Der Freizeit-Sport in den Bergen wird immer stärker an seinen Extremitäten, an den Polen
inszeniert. Einerseits wird er radikaler und härter. Andererseits wird er – und das angesichts
der zentralen Zielgruppen Frauen und Best Ager - weicher. Der Weg zum Glück geht
schließlich mitten durch die Natur – und hier vor allem beim Wandern. Traditionelle Berg-
Aktivitäten werden recycelt, vom Trekking, Nordic Cruising bis hin zum
Schneeschuhwandern und Schneeschuhpilgern… Wandern, Gehen als Weg zum Ich, zum
Glück ist ein anthropologisches Erbe, das wir immer wieder neu adaptieren und mit Lifestyle-
Elementen dramaturgisch aufladen müssen. Was zählt ist nicht Leistung, sondern der Feel-
Good-Faktor.
Inspiration
Der Hunger nach Inspiration wächst. Menschen wollen sich im Urlaub mit allen Sinnen neu
entdecken. Kultur-Genuss und Outdoor-Adventure dienen ebenso der Selbstentdeckung wie
spirituelle Reisen. Weltweit unternehmen 260 Millionen Gläubige eine Pilgerreise pro Jahr.

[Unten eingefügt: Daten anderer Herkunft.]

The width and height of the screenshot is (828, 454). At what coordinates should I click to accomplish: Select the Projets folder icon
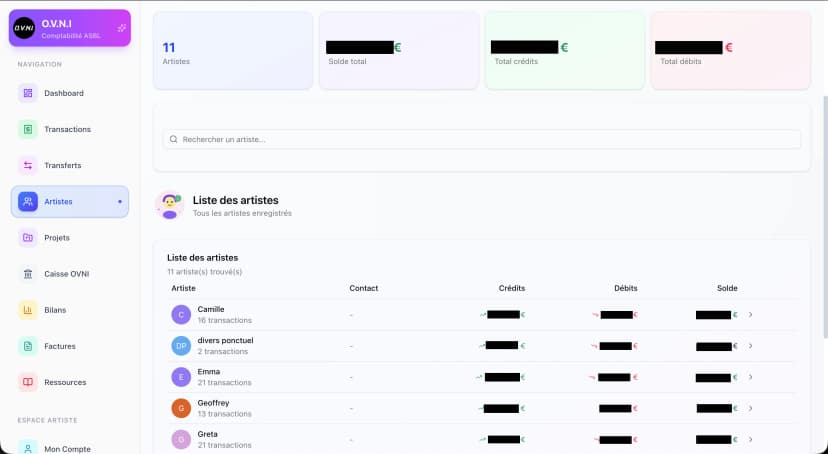click(28, 238)
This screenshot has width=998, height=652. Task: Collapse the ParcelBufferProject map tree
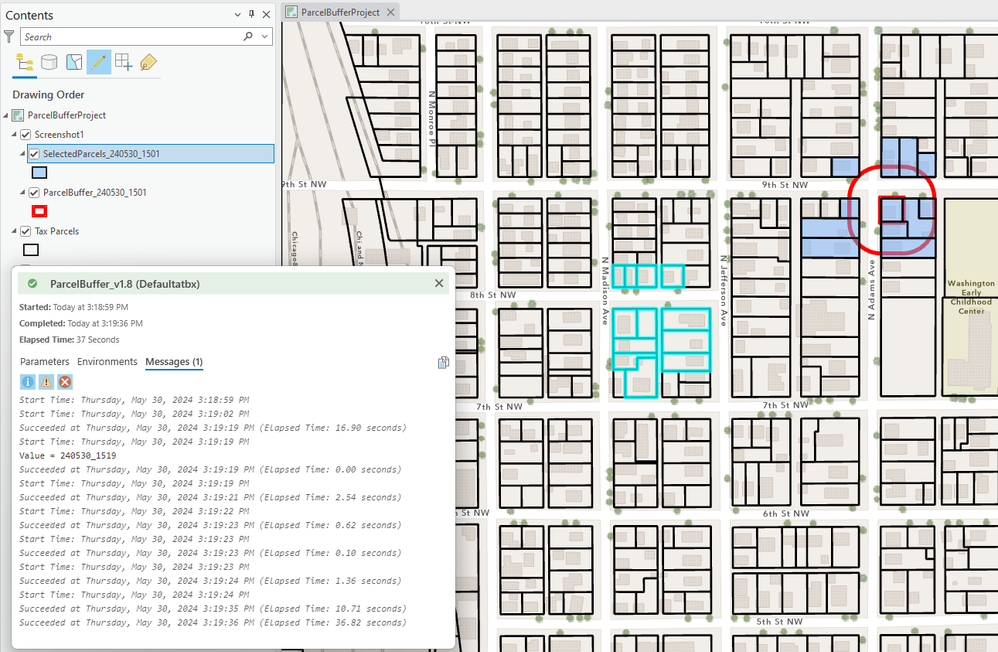coord(7,115)
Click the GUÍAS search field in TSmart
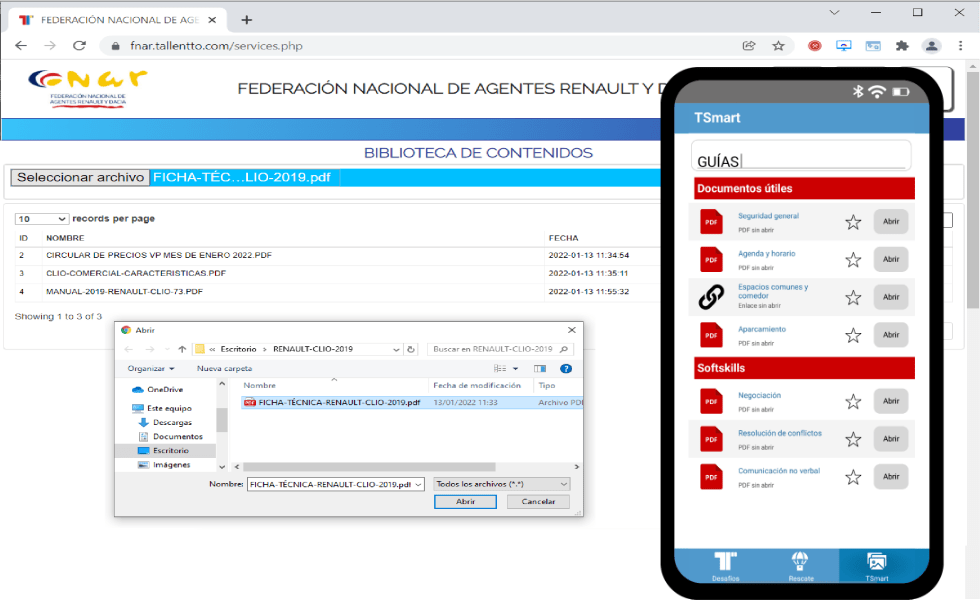The width and height of the screenshot is (980, 600). click(x=800, y=160)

Freizeit-Angebote müssen nicht nur Fun und Genuss bieten, sondern immer stärker auch
Orientierung vermitteln. Wer bin ich, wohin gehe ich? Eine existentielle Frage, auf die
Menschen vor allem in ihrer freien Zeit eine Antwort suchen.
Narrative Erlebnisräume werden um die Aufmerksamkeit der Gäste buhlen. Inspirierende
(Hotel-)Architektur, interaktives Design sowie spannende Erlebnisräume sind gefragt – ob
Landart, multisensuelle Bühnenbilder wie Klangpisten etc. In Vorarlberg z.B. stehen hundert
mannshohe Eisenfiguren des britische Künstler Antony Gormley wundersam in der
Berglandschaft - get inspired!
Was kommt, was geht, was bleibt? Fact ist: das rein materielle Steigerungsspiel ist zu Ende,
das Betriebssystem der Tourismus-Wirtschaft wird neu konfiguriert. Die neuen Passwörter
für die Zukunft heißen: wertorientierte Innovation und nachhaltige Lebensqualität. Neue
Trends im Tourismus sowie ein gesellschaftlicher Wertewandel spielen dabei dem
hierzulande kleinteiligen und Ressourcen schonenden Tourismus in die Hände.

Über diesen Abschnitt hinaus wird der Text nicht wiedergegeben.